Logistic regression (backward, by likelihood ratios) was performed for the outcome of Insulin/dietary modification and physical exercise. Potential predictors included maternal characteristics, laboratory results, and clinical and sonographic findings.

Classification and regression tree (CART)

Furthermore, a machine-learning algorithm the Classification and Regression Tree (CART) was employed to develop a predictive model for the treatment that a woman with GDM would need to follow. The same potential predictive factors used in the development of logistic regression were included in the model and the classification tree was developed. CARTs have several advantages as predictive models [35,36,37]. First, the resultant algorithms are easy to interpret, as they represent a sequential method that results in the determination of the optimal algorithm. Second, in every step of the algorithm, the probability of a case belonging to a specific group is known. Thus, the clinician can decide on the therapy course if the results are satisfactory. To train the data and grow a tree, split functions are identified that evaluate features from the training dataset and pass to a left or right branch of the tree. The split functions are calculated to produce the best split separating the class labels. The data are passed down the tree and the tree grows from the root (starting point) to a terminal branch, which is called a leaf [35]. For the model produced by the decision tree, predicted probabilities are used for the assessment of the accuracy, expressed by Receiver Operating Characteristics (ROC) curves and areas under the curve (AUC).

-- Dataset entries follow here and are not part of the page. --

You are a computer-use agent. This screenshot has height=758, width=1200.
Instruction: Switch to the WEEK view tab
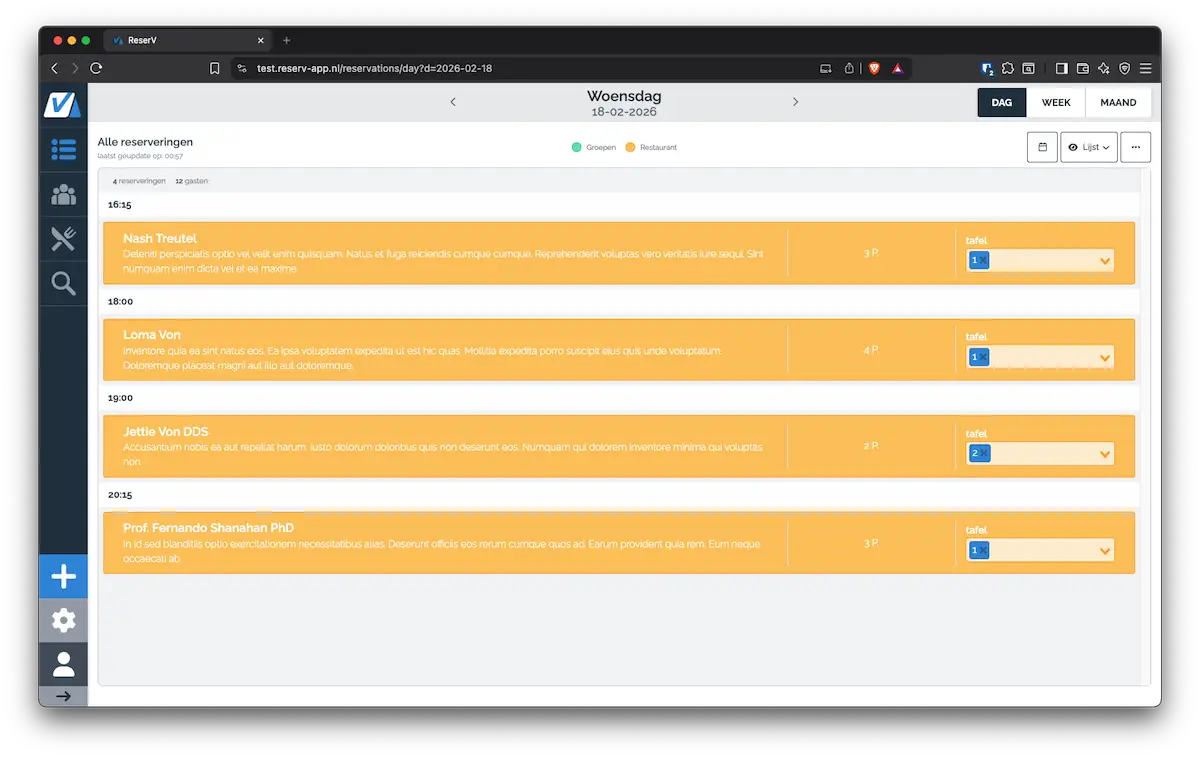coord(1056,102)
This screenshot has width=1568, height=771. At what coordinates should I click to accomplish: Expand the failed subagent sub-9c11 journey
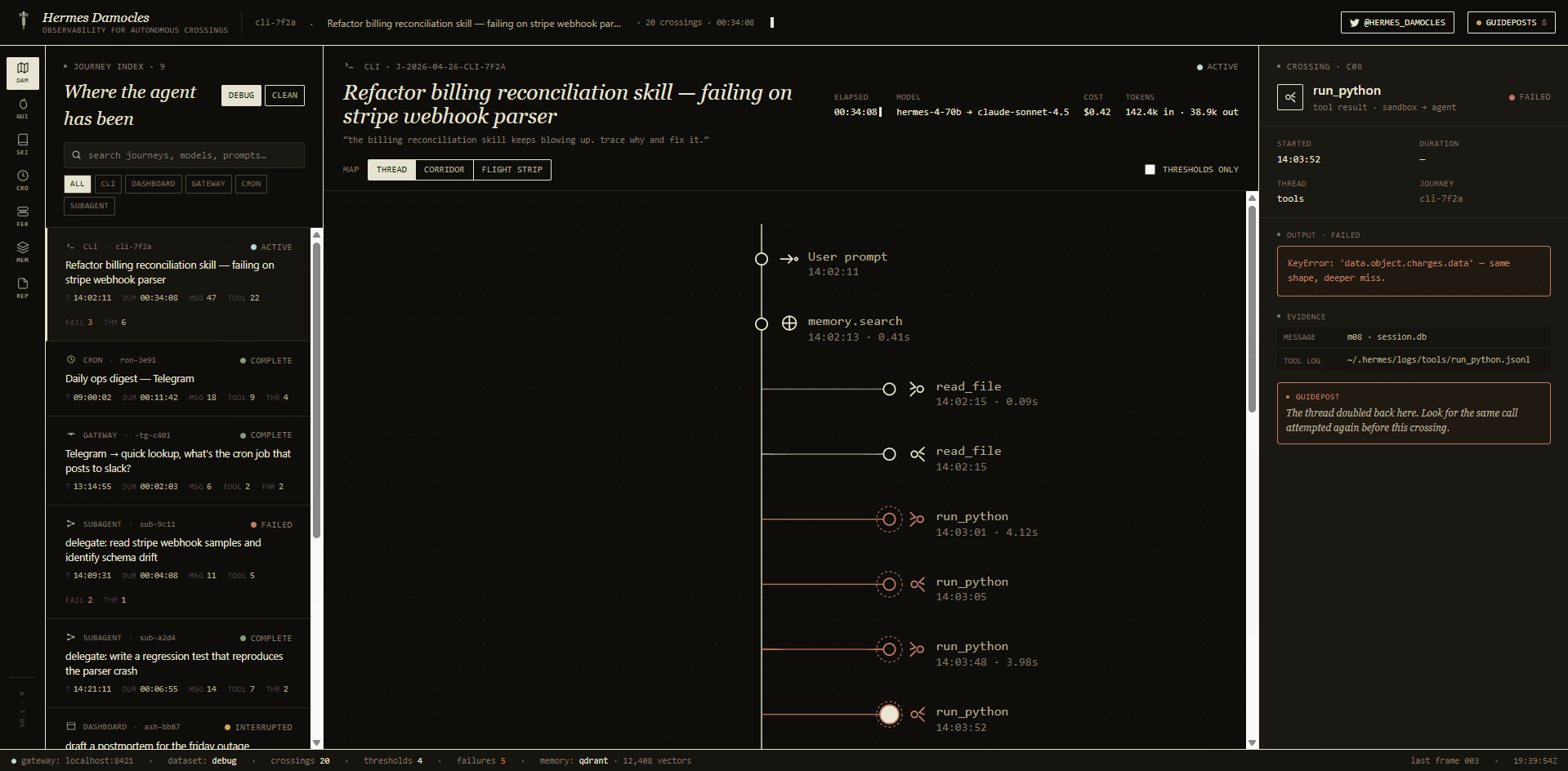point(178,562)
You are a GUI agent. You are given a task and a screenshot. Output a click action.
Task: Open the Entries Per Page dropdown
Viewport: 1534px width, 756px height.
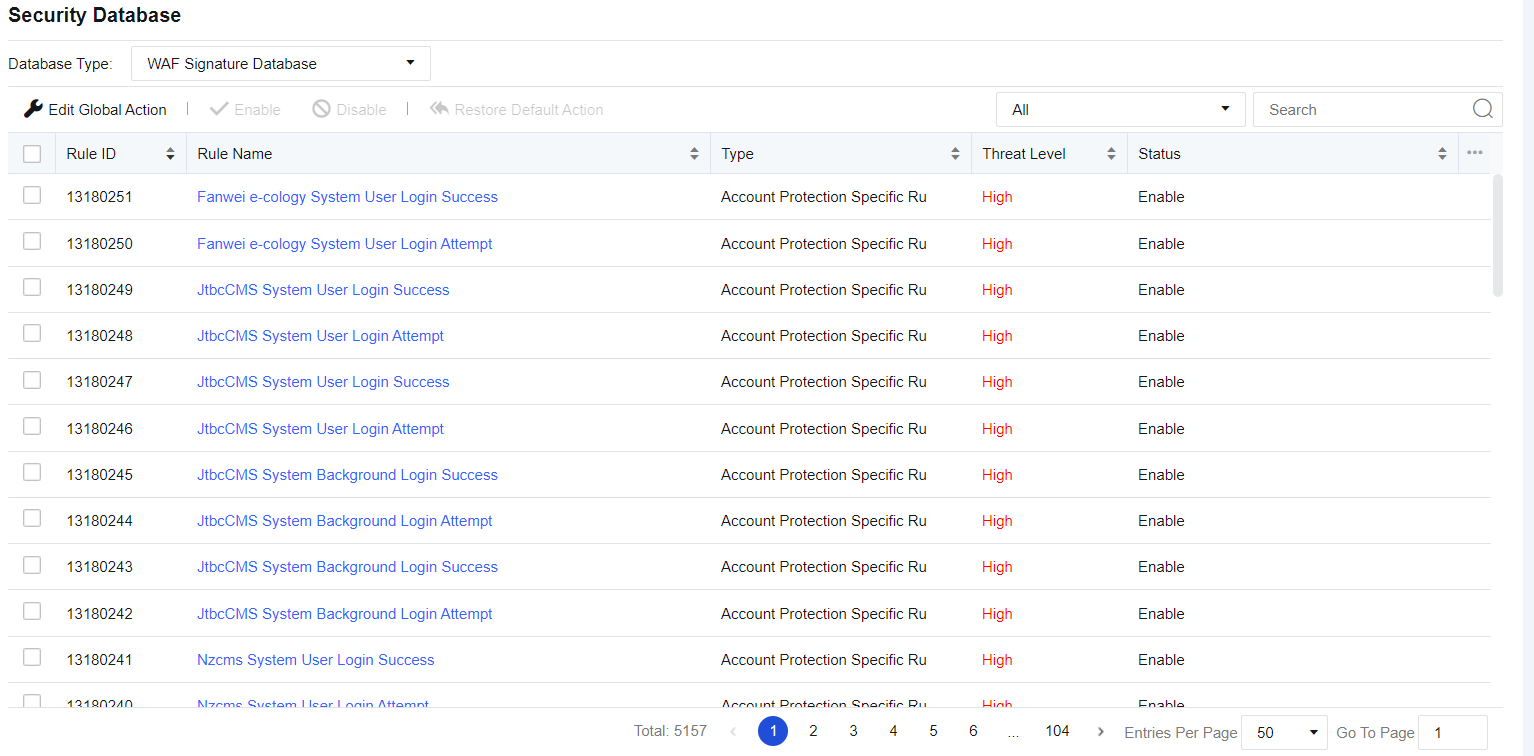click(1283, 733)
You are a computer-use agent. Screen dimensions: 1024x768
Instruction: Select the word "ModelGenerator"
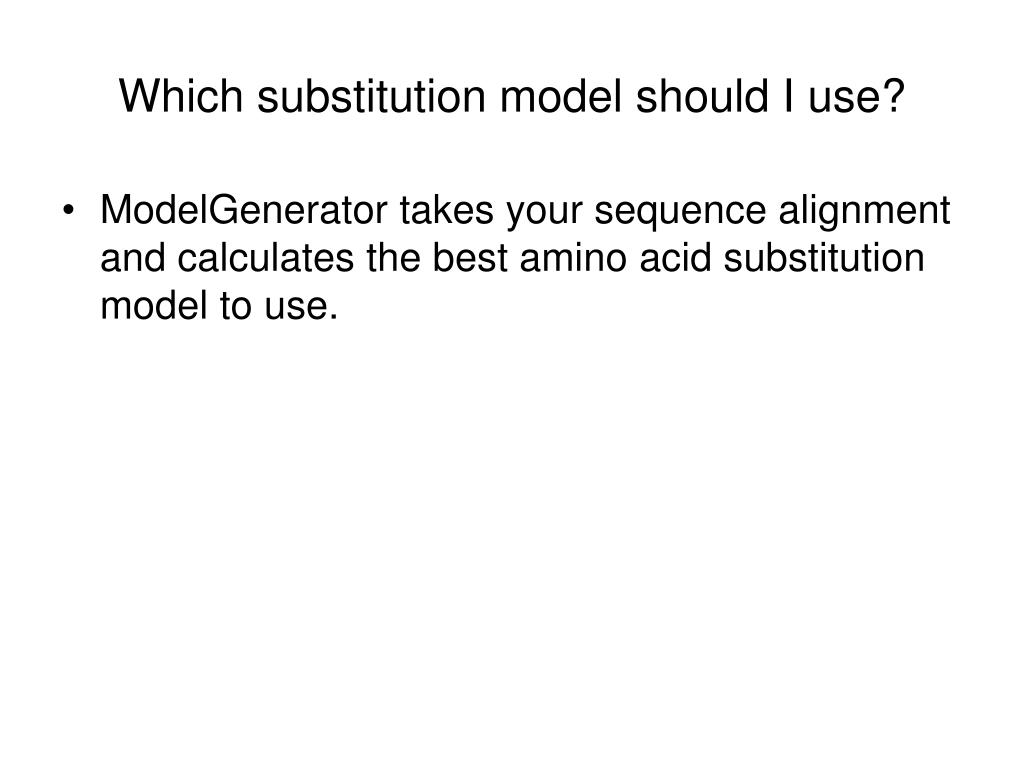[244, 210]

The model was internally and externally validated. For the internal validation of the model, data from the original dataset were randomly sampled using 10 folds cross validation. For the external validation of the model, data of women with GDM who attended the prenatal clinic of two different Departments (Second Department of Obstetrics and Gynecology, Aristotle University of Thessaloniki, and Department of Obstetrics and Gynecology, Patras University) were used. In both clinics, the diagnosis of diabetes was established according to IADPSG criteria, and subsequent management consisted of dietary modification and physical exercise, followed by insulin, if glycemic control was not achieved within two weeks.

The analyses were performed on SPSS (IBM Corp. Released 2016. IBM SPSS Statistics for Windows, Version 24.0. Armonk, NY: IBM Corp.) and open source software R 2.15.1 (The R Foundation for Statistical Computing), using the “rpart” package [38].